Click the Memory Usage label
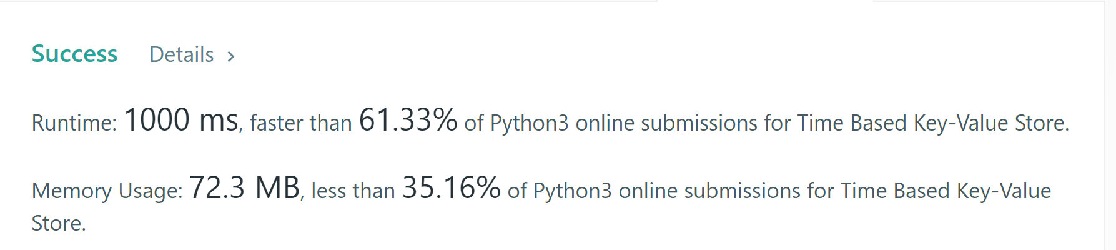Image resolution: width=1116 pixels, height=250 pixels. (x=107, y=191)
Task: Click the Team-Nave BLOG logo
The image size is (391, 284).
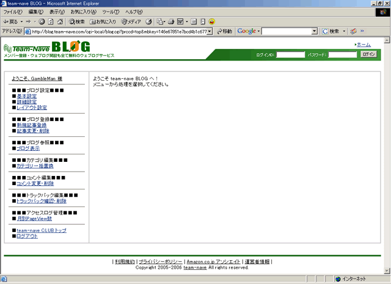Action: (46, 48)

——

**GOAL**
Retype every line of the listing above without changing a word, and leave the pictures out.

**TASK ANSWER**
Click the Memory Usage label
Image resolution: width=1116 pixels, height=250 pixels. (x=107, y=191)
Task: Click the Team-Nave BLOG logo
The image size is (391, 284).
Action: (46, 48)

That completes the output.